Using tea tree oil in pregnancy, first and foremost, must only be done topically. Medical authorities empasize that this herbal extract is toxic when ingested by mouth, but it is unclear at exactly what level in humans. Therefore, all people, pregnant or otherwise, should only use it to treat visible conditions on the skin and potentially the genitals.

If a doctor approves, tea tree oil in pregnancy could naturally help the body heal various bacterial infections. Numerous studies have proven its effectiveness as an antiseptic and antifungal agent. According to the University of Western Australia's Tea Tree Oil Research Group (TTORG), no known natural substance is a better antiseptic. In 2011, the Mayo Clinic maintains that more study is necessary, but that the oil is clearly effective for a range of fungal and vaginal infections as well as for improving common acne.


This does not mean using tea tree oil in pregnancy or at any other time will not result in adverse effects, similar to the occasional reactions that will be experienced with synthetic antibiotics. Allergic reactions could result in a rash, hives or even some swelling, particularly if highly concentrated solutions are used. Those allergic to eucalyptus also are advised to exercise caution, since that plant's oils are commonly paired with commercial tea tree oils.

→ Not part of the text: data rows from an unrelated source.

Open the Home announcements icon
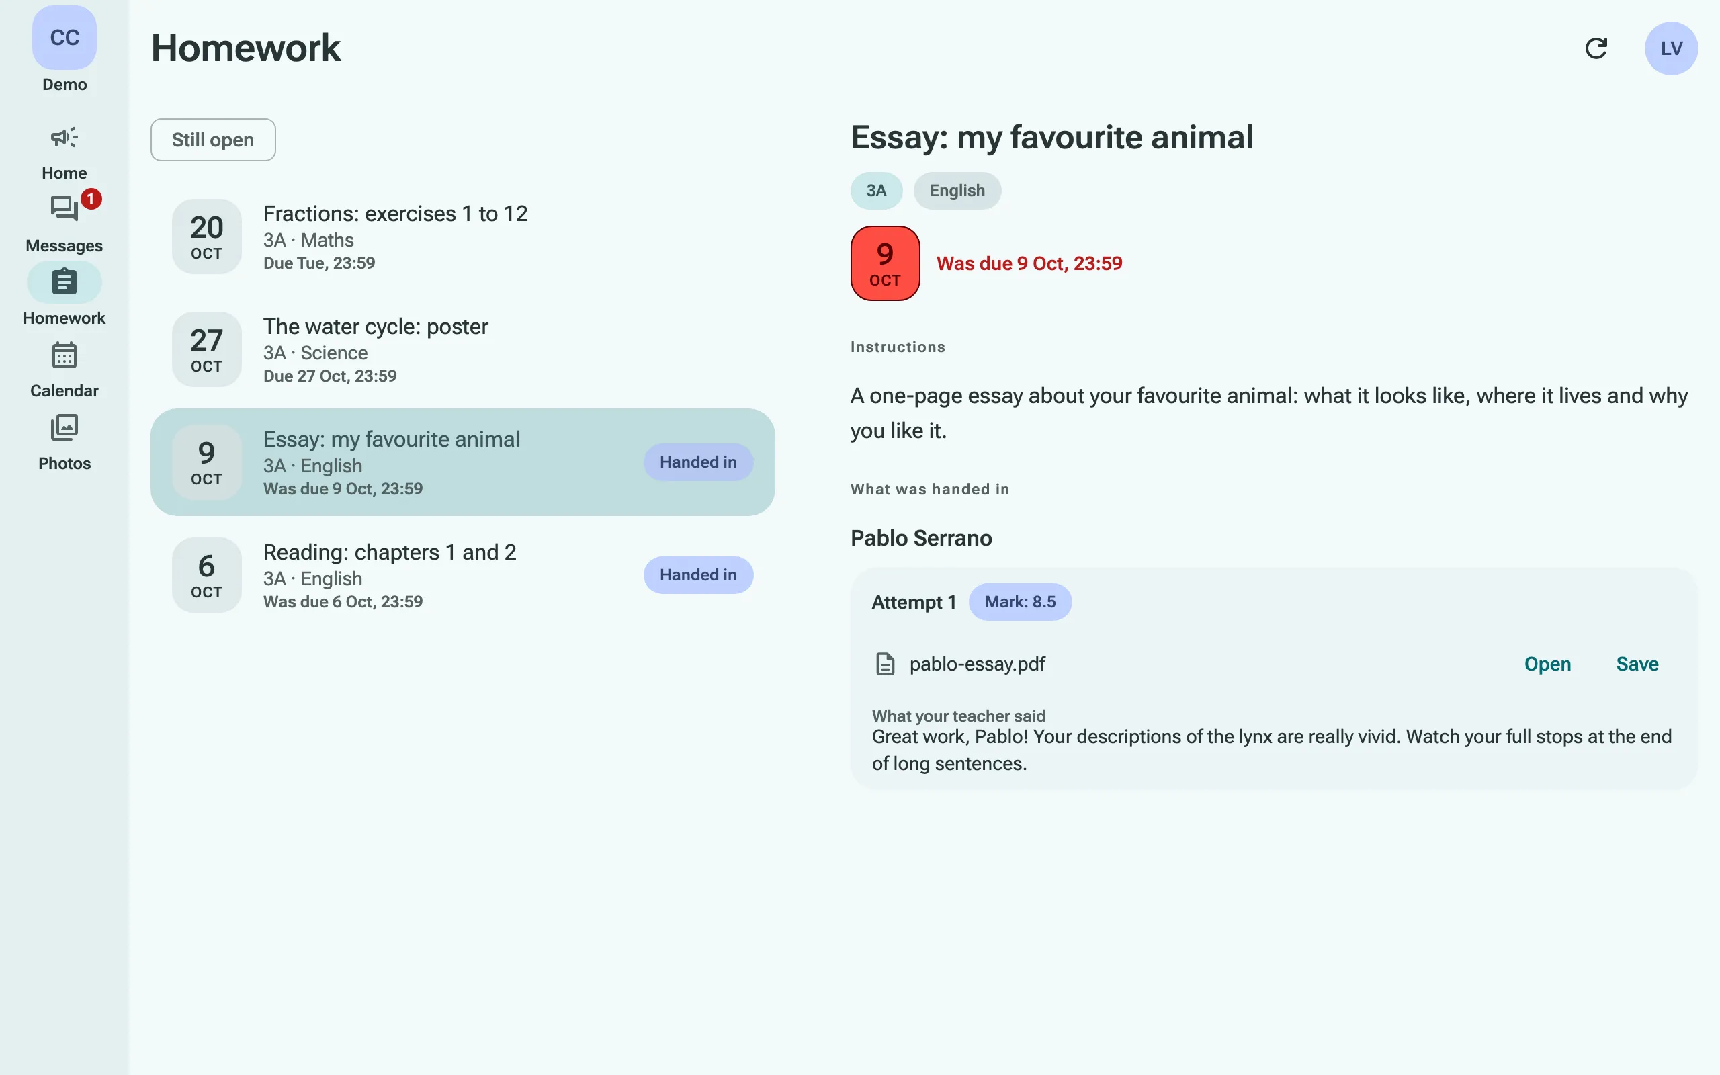Screen dimensions: 1720x1075 [64, 137]
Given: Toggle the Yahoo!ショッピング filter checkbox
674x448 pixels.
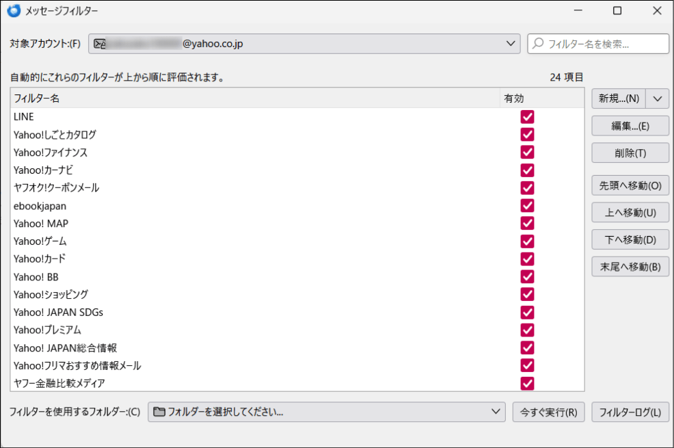Looking at the screenshot, I should coord(527,295).
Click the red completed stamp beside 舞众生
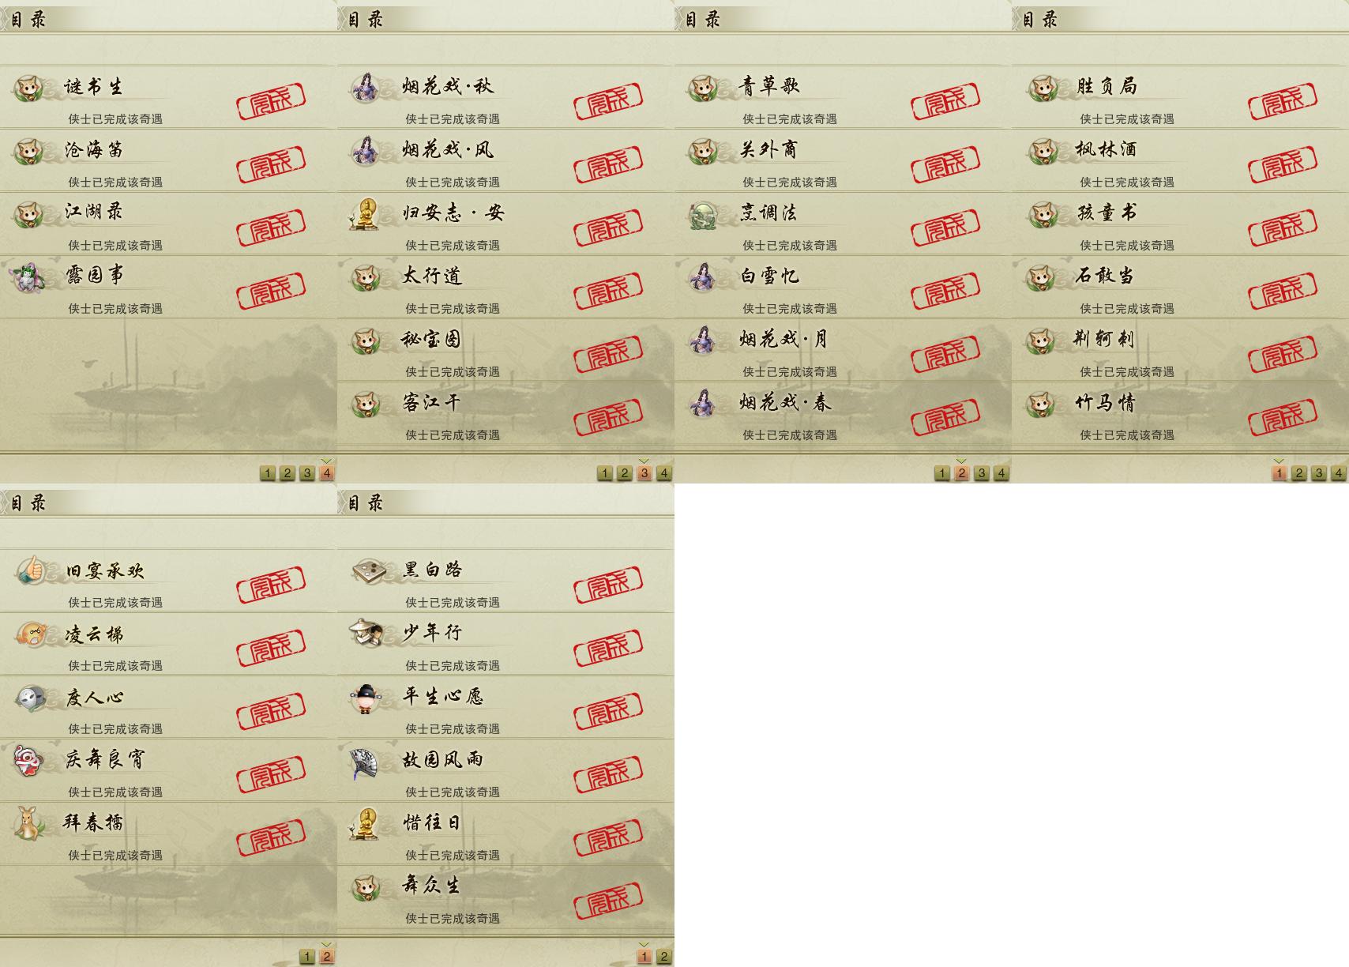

The TTORG maintains that tea tree oil may someday replace conventional antibiotic creams for treatment of skin irritations. Since it is toxic, however, it will not replace orally administered antibiotics. Using tea tree oil in pregnancy may not be advisable for other reasons too, besides the unknown effects on fetal development. According to the Mayo Clinic, a problem could stem from another benefit of tea tree oil — its suspected easing of the force of contractions. This, in turn, could prolong delivery or even endanger the baby and mother.